1. An audio apparatus comprising:
a decorrelator which generates decorrelated signals by applying a phase shifting value adjusted based on a correlation difference between audio signals included in a multi-channel signal to the audio signals; and
a speaker set including at least two speakers which output acoustic signals corresponding to the decorrelated signals.
2. The audio apparatus of claim 1, wherein the decorrelator generates the decorrelated signals by applying the phase shifting value adjusted based on a phase difference between the audio signals to the audio signals.
3. The audio apparatus of claim 2, wherein the decorrelator receives the multi-channel signal including first and second channel audio signals.
4. The audio apparatus of claim 3, wherein the decorrelator reduces the phase shifting value in inverse proportion to a phase difference between the first and second channel audio signals.
5. The audio apparatus of claim 4, wherein the decorrelator sets the phase shifting value to 0 when the phase difference between the first and second channel audio signals is 180°.
6. The audio apparatus of claim 4, wherein the decorrelator sets the phase shifting value to a predetermined limit value when the phase difference between the first and second channel audio signals is 0°.
7. The audio apparatus of claim 3, wherein the decorrelator generates first and second decorrelated signals corresponding to the first and second channel audio signals by subtracting the phase shifting value from a phase of the first channel audio signal and adding the phase shifting value to a phase of the second channel audio signal, respectively.
8. The audio apparatus of claim 1, wherein the decorrelator comprises:
a pre-processor which receives the multi-channel signal including first and second channel audio signals, divides the multi-channel signal into a plurality of sub-bands, and generates first and second channel sub-audio signals in each of the plurality of sub-bands;
a decorrelation processor which generates first and second sub-decorrelated signals by applying a phase shifting value adjusted based on a phase difference between the first and second channel sub-audio signals to the first and second channel sub-audio signals; and
a synthesizer which generates the first decorrelated signal by synthesizing the first sub-decorrelated signals in the plurality of sub-bands and generates the second decorrelated signal by synthesizing the second sub-decorrelated signals in the plurality of sub-bands.
9. The audio apparatus of claim 8, wherein the decorrelation processor generates the first and second sub-decorrelated signals by setting a corrected phase shifting value by multiplying the phase shifting value by a predetermined weighting value based on sub-bands, subtracting the corrected phase shifting value from a phase of the first channel sub-audio signal, and adding the corrected phase shifting value to a phase of the second channel sub-audio signal.
10. The audio apparatus of claim 9, wherein the decorrelation processor sets the predetermined weighting value based on sub-bands.
11. The audio apparatus of claim 9, wherein the decorrelation processor sets the predetermined weighting value in one sub-band and the predetermined weighting value in another sub-band adjacent to the one sub-band to have different signs.
12. The audio apparatus of claim 8, wherein the decorrelation processor divides the plurality of sub-bands into a plurality of groups and sets the predetermined weighting value in each of the groups.
13. The audio apparatus of claim 12, wherein the decorrelation processor sets the predetermined weighting value in one group and the predetermined weighting value in another group adjacent to the one group to have different signs.
14. The audio apparatus of claim 1, further comprising:
an echo filter unit which generates echo signals corresponding to the decorrelated signals;
a microphone which receives the acoustic signals and a voice signal; and
a processor which processes voice recognition on a subtraction signal obtained by subtracting the echo signals from an output signal of the microphone.

MATERIAL:
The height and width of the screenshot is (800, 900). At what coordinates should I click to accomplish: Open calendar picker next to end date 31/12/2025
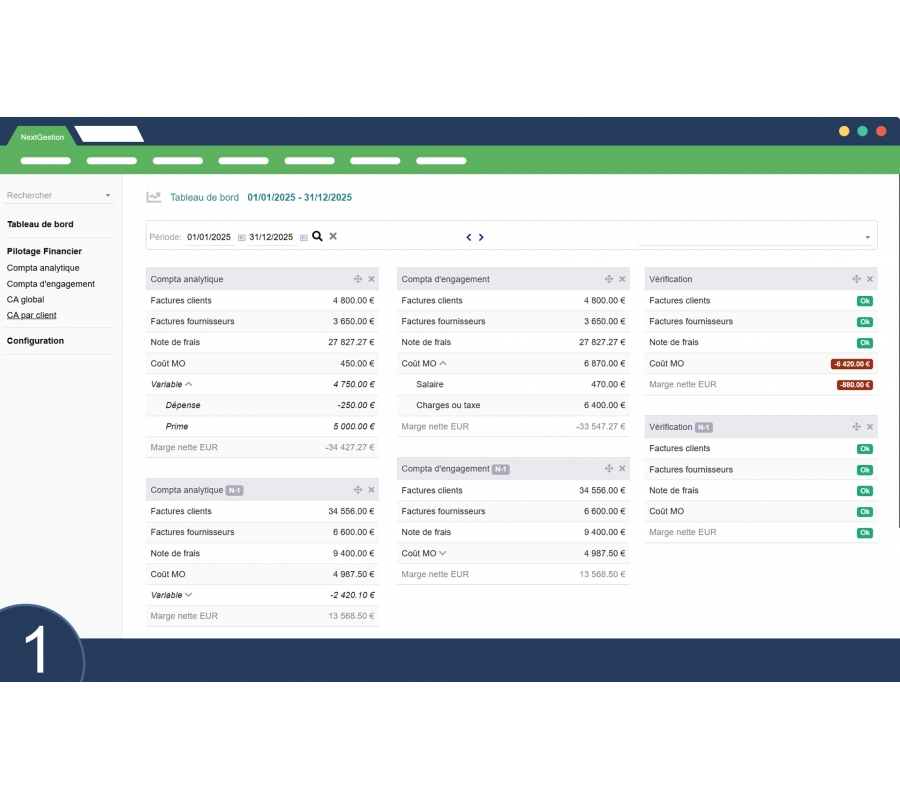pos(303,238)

---

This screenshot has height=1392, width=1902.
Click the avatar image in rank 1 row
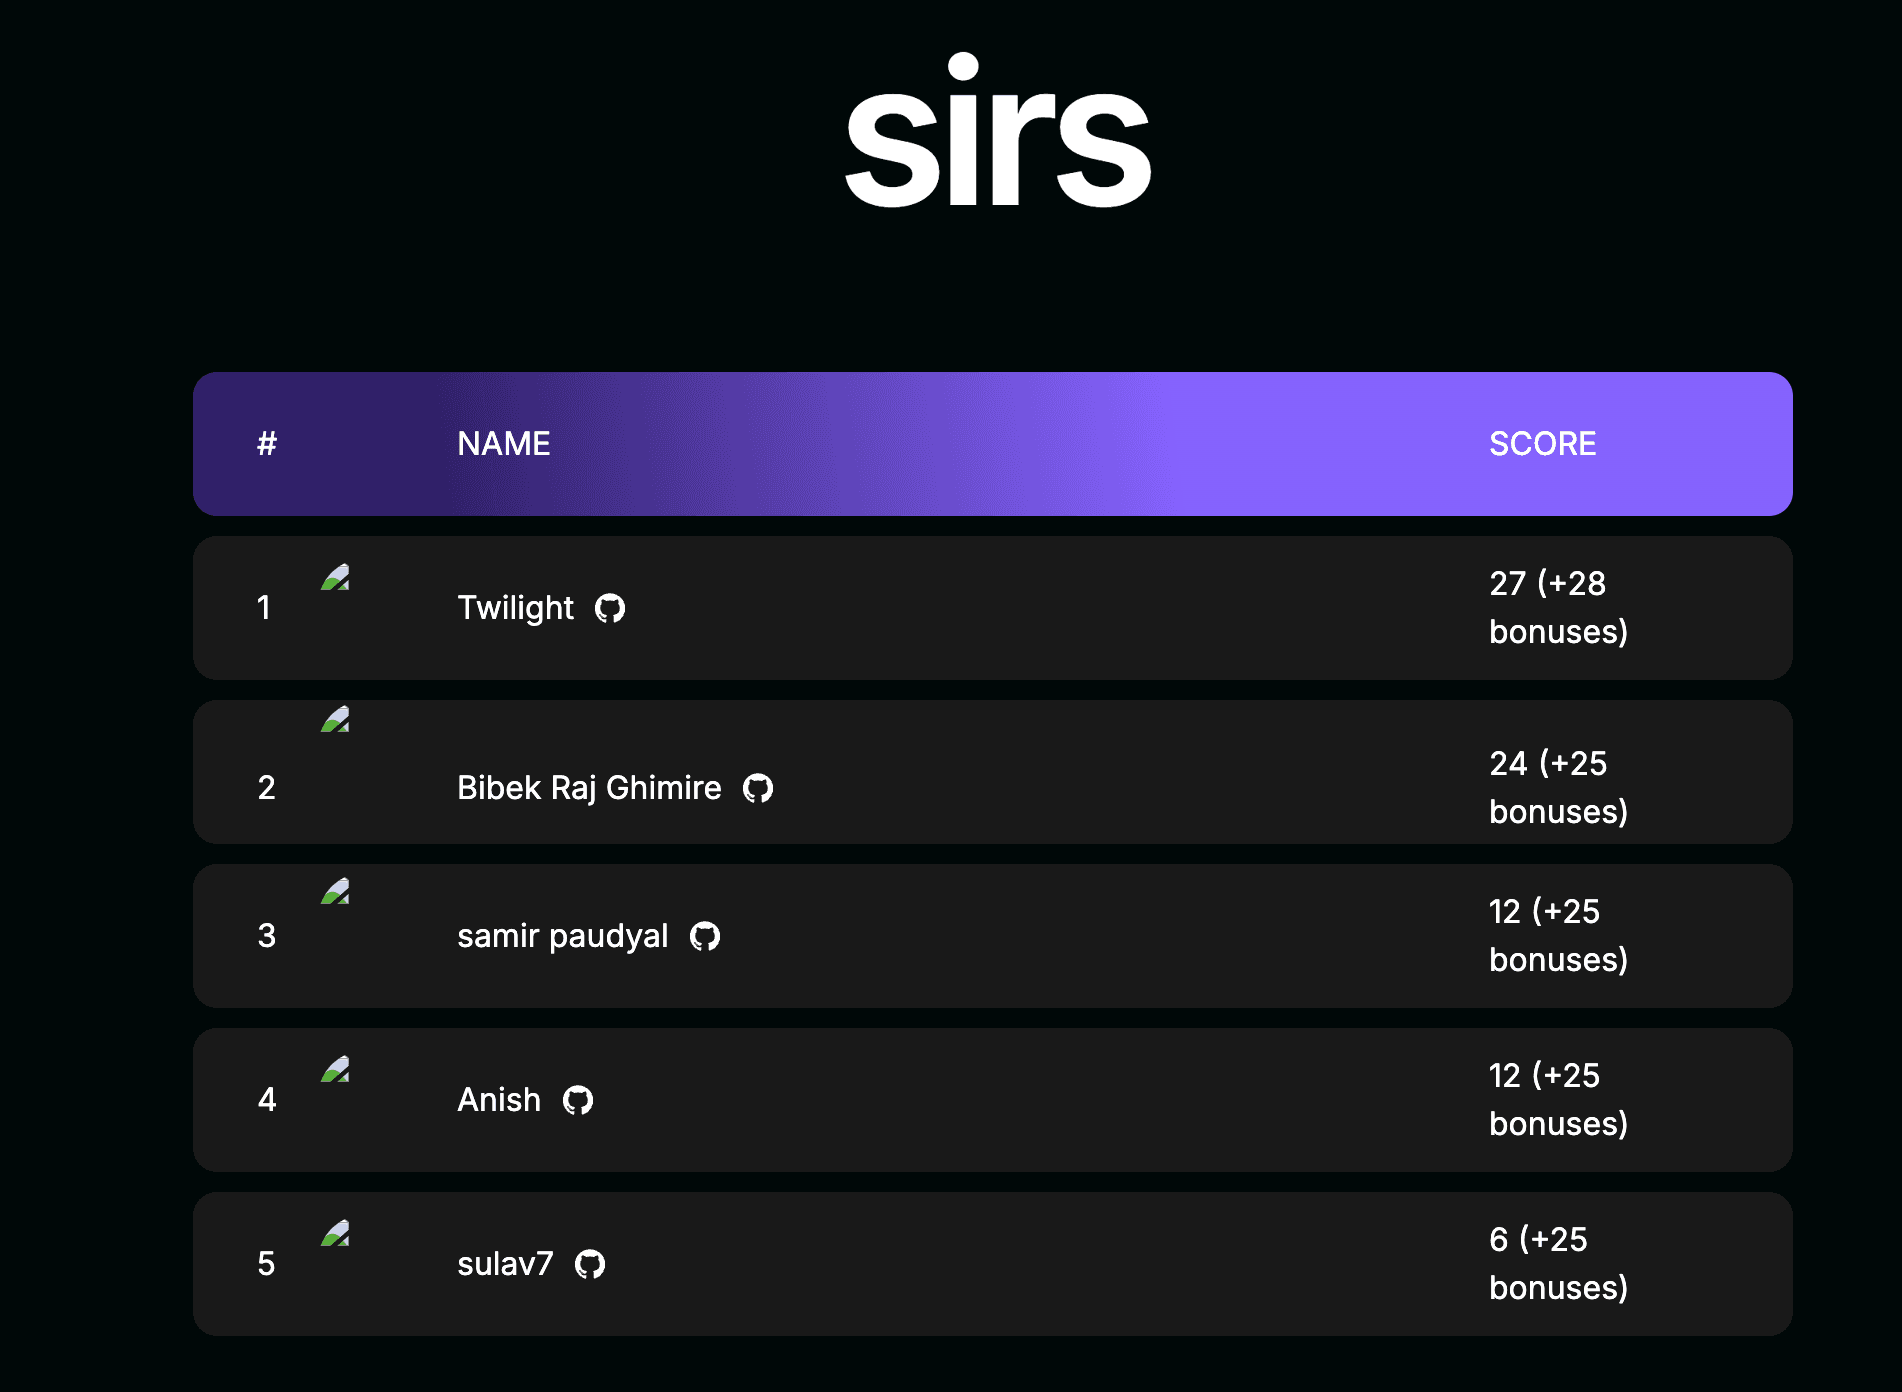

TASKS FOR THIS EXERCISE:
1. In the audio apparatus claims, rewrite the stretch from "10. The audio" through "sub-band to have different signs.", swapping "decorrelation processor" for "phase adjuster".
2. Answer these questions from the audio apparatus claims:
(a) At least how many speakers does the speaker set include?
(b) What is the phase shifting value set to when the phase difference between the first and second channel audio signals is 180°?
(c) What two things does the microphone receive?
The records are separate material with no connection to the audio apparatus claims.

EXERCISE RESULTS:
1.
10. The audio apparatus of claim 9, wherein the phase adjuster sets the predetermined weighting value based on sub-bands.
11. The audio apparatus of claim 9, wherein the phase adjuster sets the predetermined weighting value in one sub-band and the predetermined weighting value in another sub-band adjacent to the one sub-band to have different signs.

2.
(a) At least two.
(b) 0.
(c) The acoustic signals and a voice signal.